#### What the task asks:
Reproduce each of the following entries word for word, leaving out the pictures.

━━ Data section ━━

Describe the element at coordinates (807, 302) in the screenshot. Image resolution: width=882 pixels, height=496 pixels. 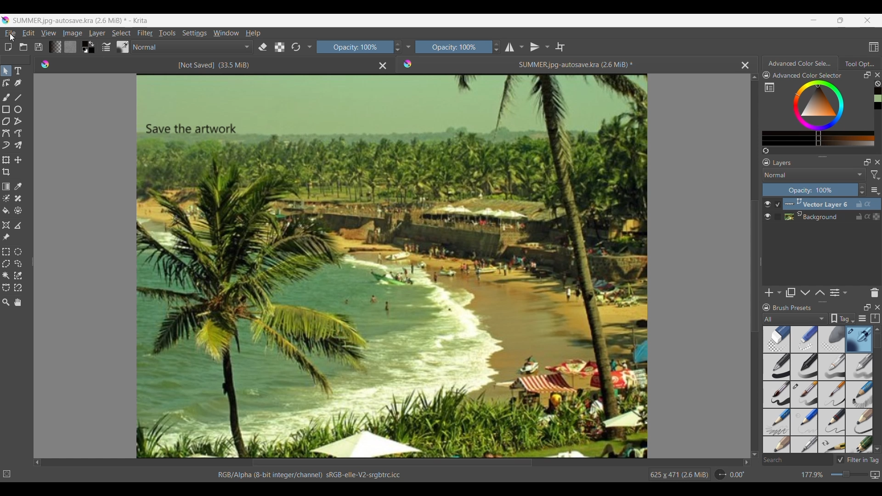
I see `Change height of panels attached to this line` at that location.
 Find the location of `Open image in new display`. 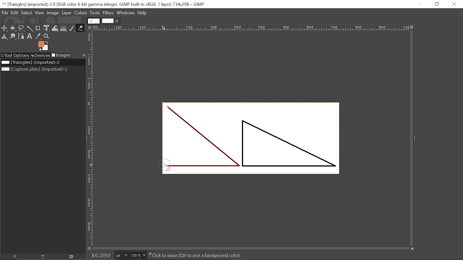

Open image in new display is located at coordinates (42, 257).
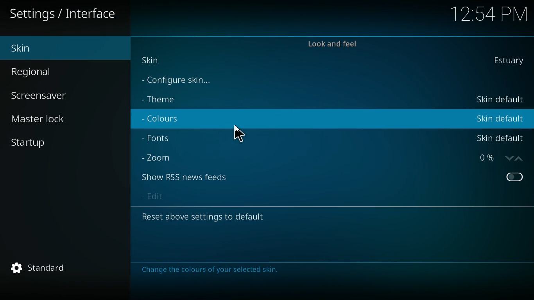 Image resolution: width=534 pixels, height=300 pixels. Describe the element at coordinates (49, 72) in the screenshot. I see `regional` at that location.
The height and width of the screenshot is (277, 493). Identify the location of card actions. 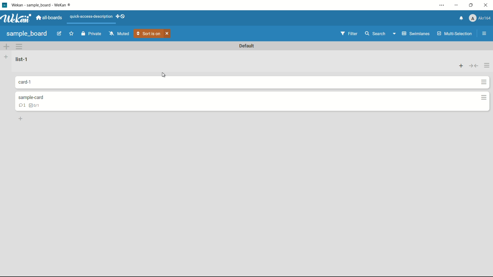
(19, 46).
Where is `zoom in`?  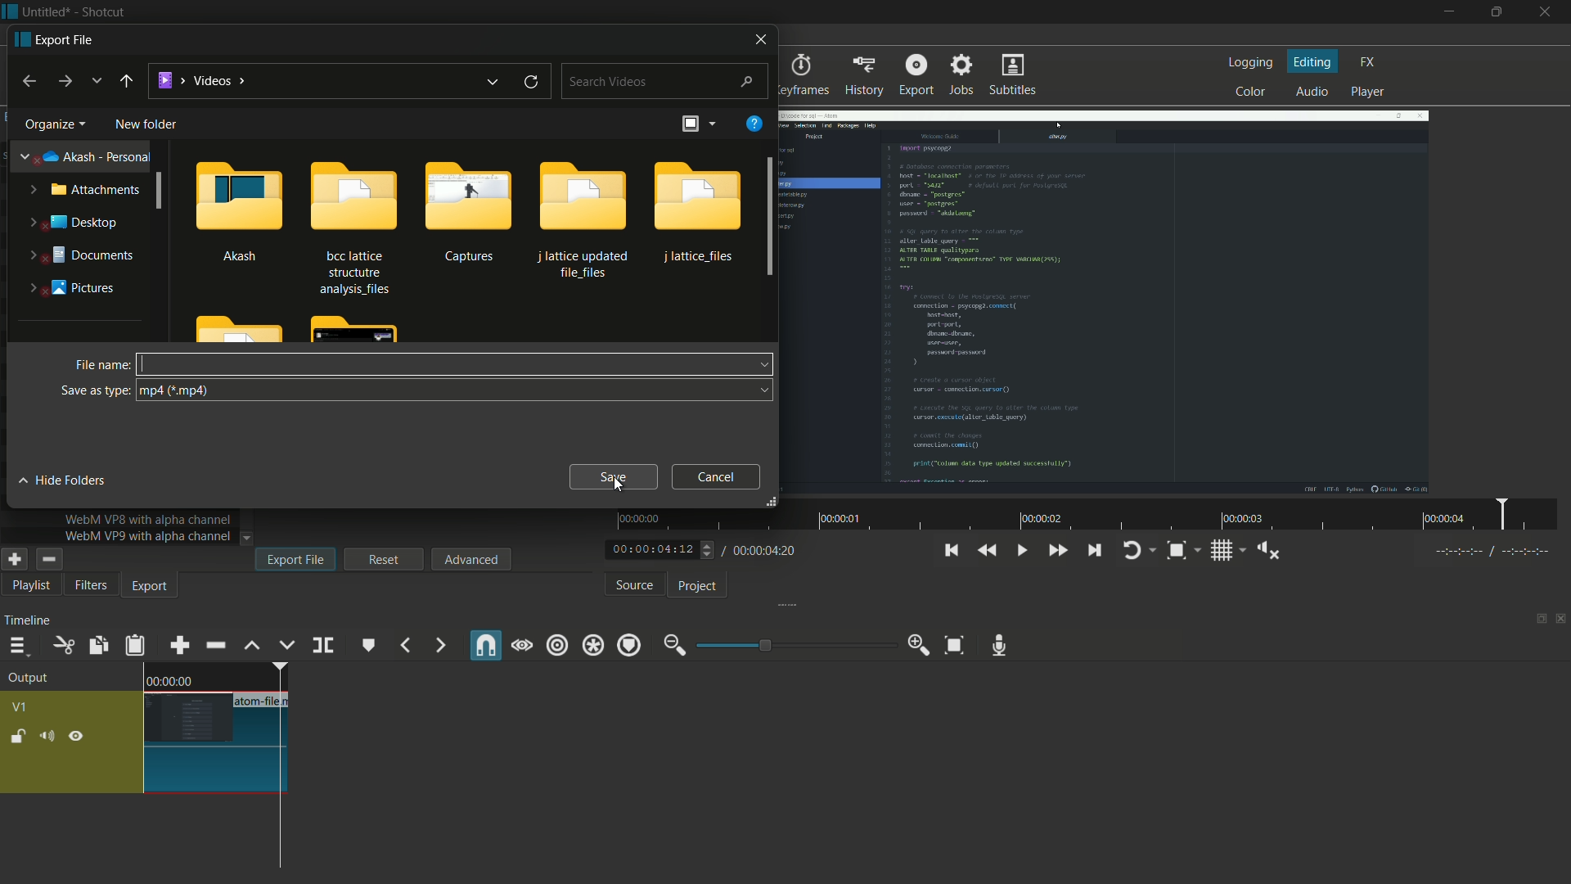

━━━

#### Solution to this problem:
Describe the element at coordinates (807, 302) in the screenshot. Image resolution: width=882 pixels, height=496 pixels. 
I see `Change height of panels attached to this line` at that location.
 Find the location of `Open image in new display`. 

Open image in new display is located at coordinates (42, 257).
 Image resolution: width=534 pixels, height=300 pixels. Describe the element at coordinates (49, 72) in the screenshot. I see `regional` at that location.
The height and width of the screenshot is (277, 493). Identify the location of card actions. 
(19, 46).
Where is `zoom in`?  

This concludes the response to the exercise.